Five steps to developing our hybrid working vision
Hybrid working empowers people to choose where (and when) they work. It is a hot topic at the moment, with many discussions, articles and expert advice available on how to develop a hybrid working culture, and which shiny new tools to use. But is it really about the tools? At the Europeana Foundation, we think it is about the people. Here’s the approach we’ve taken so far to develop our vision for hybrid working, with some steps that you could follow.
1. Form a team
In May 2021, a working group of colleagues from across the organisation came together with an external consultant with expertise in organisational development to look at some scenarios and identify the values that would underpin our hybrid working culture. Our starting point was that our interaction and not our location should be our driver. Our goal - a healthy hybrid culture that suits the needs of both our colleagues and the organisation.
2. Decide on your process
We decided on an iterative approach - taking small concrete steps and updating all staff on a regular basis in order to gather their feedback to use in the next round of planning.

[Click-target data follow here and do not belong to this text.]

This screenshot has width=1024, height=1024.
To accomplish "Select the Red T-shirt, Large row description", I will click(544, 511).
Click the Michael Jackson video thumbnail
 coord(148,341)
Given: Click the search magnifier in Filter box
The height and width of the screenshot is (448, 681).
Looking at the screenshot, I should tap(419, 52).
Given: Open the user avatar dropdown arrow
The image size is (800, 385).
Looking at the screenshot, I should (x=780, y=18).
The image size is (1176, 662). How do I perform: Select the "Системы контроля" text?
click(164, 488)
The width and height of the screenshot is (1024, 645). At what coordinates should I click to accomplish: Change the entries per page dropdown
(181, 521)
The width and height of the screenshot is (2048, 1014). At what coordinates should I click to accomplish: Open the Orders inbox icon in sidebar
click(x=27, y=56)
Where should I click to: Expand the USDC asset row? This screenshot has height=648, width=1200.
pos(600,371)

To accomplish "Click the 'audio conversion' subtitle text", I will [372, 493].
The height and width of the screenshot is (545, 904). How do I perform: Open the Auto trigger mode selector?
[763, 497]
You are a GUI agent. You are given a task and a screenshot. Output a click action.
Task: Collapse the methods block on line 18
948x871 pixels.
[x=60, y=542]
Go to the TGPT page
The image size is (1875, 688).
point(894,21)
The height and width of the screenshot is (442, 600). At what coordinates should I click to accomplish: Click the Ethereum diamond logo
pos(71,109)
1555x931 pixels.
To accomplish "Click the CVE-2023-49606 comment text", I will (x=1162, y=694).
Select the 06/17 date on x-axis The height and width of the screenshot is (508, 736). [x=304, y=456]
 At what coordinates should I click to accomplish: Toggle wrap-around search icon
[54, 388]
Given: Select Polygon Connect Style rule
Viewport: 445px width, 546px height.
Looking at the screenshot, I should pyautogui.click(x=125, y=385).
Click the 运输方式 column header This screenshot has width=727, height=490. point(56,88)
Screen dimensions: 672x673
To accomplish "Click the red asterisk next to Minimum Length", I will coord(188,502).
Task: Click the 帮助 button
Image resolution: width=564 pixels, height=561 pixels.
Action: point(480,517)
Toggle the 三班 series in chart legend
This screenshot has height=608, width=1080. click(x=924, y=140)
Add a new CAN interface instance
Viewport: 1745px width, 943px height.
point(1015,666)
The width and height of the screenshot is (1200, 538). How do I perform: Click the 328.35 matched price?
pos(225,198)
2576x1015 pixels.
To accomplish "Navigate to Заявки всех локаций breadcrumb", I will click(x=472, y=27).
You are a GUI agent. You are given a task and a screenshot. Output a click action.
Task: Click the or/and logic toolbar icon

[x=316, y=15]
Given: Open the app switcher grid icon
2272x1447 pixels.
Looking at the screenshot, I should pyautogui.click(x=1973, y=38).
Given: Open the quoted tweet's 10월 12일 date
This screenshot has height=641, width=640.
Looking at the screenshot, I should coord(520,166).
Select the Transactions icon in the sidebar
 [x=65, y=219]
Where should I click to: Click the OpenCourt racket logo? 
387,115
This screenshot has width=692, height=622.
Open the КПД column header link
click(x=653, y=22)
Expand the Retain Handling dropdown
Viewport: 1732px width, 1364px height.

3. Involve everyone in your organisation
An important part of the process was involving colleagues in our thinking, and asking for feedback so that the final vision reflected their ideas and could be supported by everyone. To do this, we used a variety of types of online dialogue and asynchronous collaboration, from virtual ‘all-staff’ meetings to surveys employing appreciative enquiry, giving everyone the chance to get involved.
4. Define your driving beliefs
This collaborative and iterative process led us to define the elements we believe will underpin and drive our hybrid working culture. These are: safety, engagement, trust, flexibility and diversity and inclusion.